Outre les annonces de commandes et les innovations présentées en vol ou au sol, le sujet qui marquera cette édition est sans doute le projet d’avions de combat destiné à remplacer le Rafale ou l’Eurofighter d’ici 2040.

La ministre des Forces armées, Florence Parly, accompagnée de ses homologues allemandes Ursula von der Leyen et Margarita Robles (Espagne), signera un accord en milieu de matinée sur le développement du futur système de combat aérien (SCAF).

Un système complet plutôt qu'un avion

Ce projet ambitieux mené par Paris et Berlin a récemment rejoint Madrid. L'idée n'est plus de développer simplement un avion, mais un système complet de défense avec drones, satellites, avions radar et armements spécifiques.

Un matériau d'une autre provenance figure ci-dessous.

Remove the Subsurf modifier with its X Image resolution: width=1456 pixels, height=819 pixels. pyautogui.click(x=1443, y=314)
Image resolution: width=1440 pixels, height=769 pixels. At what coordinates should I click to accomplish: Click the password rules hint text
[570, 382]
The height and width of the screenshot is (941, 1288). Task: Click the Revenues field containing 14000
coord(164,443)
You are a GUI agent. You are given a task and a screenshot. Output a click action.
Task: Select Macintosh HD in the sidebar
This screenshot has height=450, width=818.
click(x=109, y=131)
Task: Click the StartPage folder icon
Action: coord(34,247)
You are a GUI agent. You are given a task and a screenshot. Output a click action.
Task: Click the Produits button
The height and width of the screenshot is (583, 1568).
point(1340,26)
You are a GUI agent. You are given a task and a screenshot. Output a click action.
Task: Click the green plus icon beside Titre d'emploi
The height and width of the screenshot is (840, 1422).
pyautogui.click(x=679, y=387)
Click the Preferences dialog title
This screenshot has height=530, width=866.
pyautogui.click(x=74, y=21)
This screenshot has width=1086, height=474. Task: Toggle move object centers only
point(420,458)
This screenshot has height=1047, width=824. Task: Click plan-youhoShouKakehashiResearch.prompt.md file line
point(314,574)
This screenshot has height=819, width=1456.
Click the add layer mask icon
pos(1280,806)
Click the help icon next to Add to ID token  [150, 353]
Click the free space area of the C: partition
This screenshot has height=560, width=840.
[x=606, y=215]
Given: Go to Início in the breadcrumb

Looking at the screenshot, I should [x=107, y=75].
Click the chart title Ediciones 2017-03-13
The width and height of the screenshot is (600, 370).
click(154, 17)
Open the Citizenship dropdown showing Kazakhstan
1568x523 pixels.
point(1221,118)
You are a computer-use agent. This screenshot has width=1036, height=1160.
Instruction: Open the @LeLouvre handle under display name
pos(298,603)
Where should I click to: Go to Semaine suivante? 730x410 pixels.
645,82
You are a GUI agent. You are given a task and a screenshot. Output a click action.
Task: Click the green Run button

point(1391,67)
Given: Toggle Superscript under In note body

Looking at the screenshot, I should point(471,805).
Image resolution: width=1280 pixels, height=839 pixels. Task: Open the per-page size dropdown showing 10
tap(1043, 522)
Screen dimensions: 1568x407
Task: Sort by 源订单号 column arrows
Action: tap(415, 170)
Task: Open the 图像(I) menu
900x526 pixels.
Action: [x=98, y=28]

L’objectif est de pouvoir assurer des missions de dissuasion et d’attaque mais aussi de pouvoir cibler des points spécifiques à l’aide de drones anti-missiles ou de mener des missions de reconnaissance sans mettre en péril la vie des pilotes. Ce programme est estimé entre 8 et 10 milliards d'euros sur vingt ans.

Début 2019, la France et l'Allemagne ont attribué à Airbus et à Dassault un contrat de conception et d'architecture pour ce programme. D'autres sociétés françaises et allemandes devraient être associées à ce programme, notamment Safran, Thales et Hensold.

Développer aussi des démonstrateurs

Outre le contrat-cadre, les constructeurs du Bourget chercheront à obtenir rapidement des contrats pour le développement de démonstrateurs (ou prototypes). "Ce que nous réclamons depuis plusieurs mois, c'est le lancement de démonstrateurs parallèles afin de ne pas perdre de temps dans l'exercice du savoir-faire et des technologies au service de la préparation du SCAF opérationnel", explique Eric Trappier, président de Dassault Aviation. , interviewé dans le journal Air & Cosmos.

L'objectif serait de pouvoir piloter un premier démonstrateur d'ici 2026. "Nous nous préparons pour les phases ultérieures et en particulier les études technologiques nécessaires", résume dans la Tribune le délégué général de l'Armement, Joel Barre.

"Pour cela, nous avons toute une série d'œuvres à lancer", ajoute le patron de la DGA. En plus de la démonstration du futur avion de combat, il faut un nouveau moteur plus puissant que le Rafale, mais également des drones et un système de communication compatible avec ceux des autres armées des coalitions internationales …

L’organisation industrielle de ce programme visera également à ne pas répéter les erreurs du passé, telles que le développement de l’A400M où chacun travaillait dans son coin. Dassault Aviation et Airbus devraient prendre en charge l'avion de combat, tandis que le nouveau moteur sera entre les mains de Safran et du constructeur de moteurs allemand MTU.

Au Bourget, Airbus a construit un pavillon spécifique pour présenter ce projet sous forme de modèles. Dassault pourrait marquer les esprits avec une première maquette du futur avion de combat.